BLOCO DE TEXTO.
--------------------------------

A Polícia Civil de Palmeira das Missões investiga se houve negligência médica na morte de uma menina de 8 meses ocorrido na última
quarta-feira, 1º de janeiro, em Dois Irmãos das Missões.
O drama dos pais, João Carlos e Maria, começou na última segunda-feira,
30 de dezembro de 2013, quando a pequena Eduarda, de apenas oito meses, começou a passar mal. Eles levaram a menina ao posto de saúde da cidade, mas teriam recebido a
notícia de que não havia médico no local. O atendimento só pôde ser feito no hospital do município de Erval Seco, a dezesseis quilômetros. O
pai da menina conta que Eduarda recebeu soro e depois mandada para casa.
Nesta quarta-feira, o bebê voltou a sentir os sintomas, como febre, vômito e
diarreia. No posto de saúde, a enfermeira disse que a menina estava bem. Foi só depois de insistir que a mãe conseguiu com que a criança fosse levada ao hospital
de Palmeira das Missões. O transporte foi feito em um veículo impróprio da secretaria da saúde. Mas, no meio do caminho, Eduarda morreu vítima de uma
parada cardiorrespiratória.
Os pais registraram o caso na polícia, que abriu um inquérito para investigar se houve negligência
médica no atendimento ao bebê.
A Polícia Civil aguarda o resultado da necropsia que ira apontar as causas da morte, segundo o Delegado Adriano
Linhares.

--------------------------------

CONJUNTO DE DADOS.
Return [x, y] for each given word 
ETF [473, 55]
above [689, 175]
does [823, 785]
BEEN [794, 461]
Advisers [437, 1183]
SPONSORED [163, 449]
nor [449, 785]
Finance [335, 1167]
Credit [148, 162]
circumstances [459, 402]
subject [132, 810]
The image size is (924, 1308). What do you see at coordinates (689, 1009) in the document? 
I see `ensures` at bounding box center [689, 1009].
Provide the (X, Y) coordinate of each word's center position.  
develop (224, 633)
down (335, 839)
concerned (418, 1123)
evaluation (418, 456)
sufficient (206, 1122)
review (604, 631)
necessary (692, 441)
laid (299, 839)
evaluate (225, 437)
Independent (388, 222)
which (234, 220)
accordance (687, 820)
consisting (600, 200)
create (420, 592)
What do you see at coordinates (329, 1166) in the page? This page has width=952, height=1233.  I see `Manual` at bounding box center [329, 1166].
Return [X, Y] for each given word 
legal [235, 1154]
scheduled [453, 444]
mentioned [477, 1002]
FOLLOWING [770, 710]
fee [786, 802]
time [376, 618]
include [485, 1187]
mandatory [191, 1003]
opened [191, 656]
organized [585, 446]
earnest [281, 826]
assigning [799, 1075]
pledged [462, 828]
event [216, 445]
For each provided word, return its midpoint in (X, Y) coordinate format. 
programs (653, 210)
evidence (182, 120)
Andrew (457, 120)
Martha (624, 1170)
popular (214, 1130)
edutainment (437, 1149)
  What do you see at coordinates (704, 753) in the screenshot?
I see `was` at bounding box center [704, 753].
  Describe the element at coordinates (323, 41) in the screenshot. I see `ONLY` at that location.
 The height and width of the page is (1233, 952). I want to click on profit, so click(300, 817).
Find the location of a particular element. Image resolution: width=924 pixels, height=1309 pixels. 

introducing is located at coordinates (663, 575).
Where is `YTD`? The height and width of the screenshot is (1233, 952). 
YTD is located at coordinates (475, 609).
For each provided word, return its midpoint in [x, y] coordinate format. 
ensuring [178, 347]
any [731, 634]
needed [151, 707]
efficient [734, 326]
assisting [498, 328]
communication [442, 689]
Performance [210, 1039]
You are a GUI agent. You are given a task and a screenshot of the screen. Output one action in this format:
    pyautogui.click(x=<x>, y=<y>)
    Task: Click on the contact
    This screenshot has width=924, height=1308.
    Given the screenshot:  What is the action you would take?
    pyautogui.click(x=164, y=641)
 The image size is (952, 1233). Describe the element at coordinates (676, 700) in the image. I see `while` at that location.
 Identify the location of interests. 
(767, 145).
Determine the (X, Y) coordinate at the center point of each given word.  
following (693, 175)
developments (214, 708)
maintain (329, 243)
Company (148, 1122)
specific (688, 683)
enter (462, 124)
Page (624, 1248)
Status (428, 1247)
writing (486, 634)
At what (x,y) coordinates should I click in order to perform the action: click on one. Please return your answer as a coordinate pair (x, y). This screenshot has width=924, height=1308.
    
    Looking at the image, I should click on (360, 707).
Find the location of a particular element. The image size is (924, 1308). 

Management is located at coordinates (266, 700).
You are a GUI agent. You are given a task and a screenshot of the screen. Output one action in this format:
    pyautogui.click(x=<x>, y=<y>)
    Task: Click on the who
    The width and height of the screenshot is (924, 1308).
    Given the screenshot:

--------------------------------

PROBLEMA. Reproduza, sem nenhuma alteração, o trecho da notícia sobre a morte da bebê em Dois Irmãos das Missões que vai de "Nesta quarta-feira, o" até "parada cardiorrespiratória.".

SOLUÇÃO.
Nesta quarta-feira, o bebê voltou a sentir os sintomas, como febre, vômito e
diarreia. No posto de saúde, a enfermeira disse que a menina estava bem. Foi só depois de insistir que a mãe conseguiu com que a criança fosse levada ao hospital
de Palmeira das Missões. O transporte foi feito em um veículo impróprio da secretaria da saúde. Mas, no meio do caminho, Eduarda morreu vítima de uma
parada cardiorrespiratória.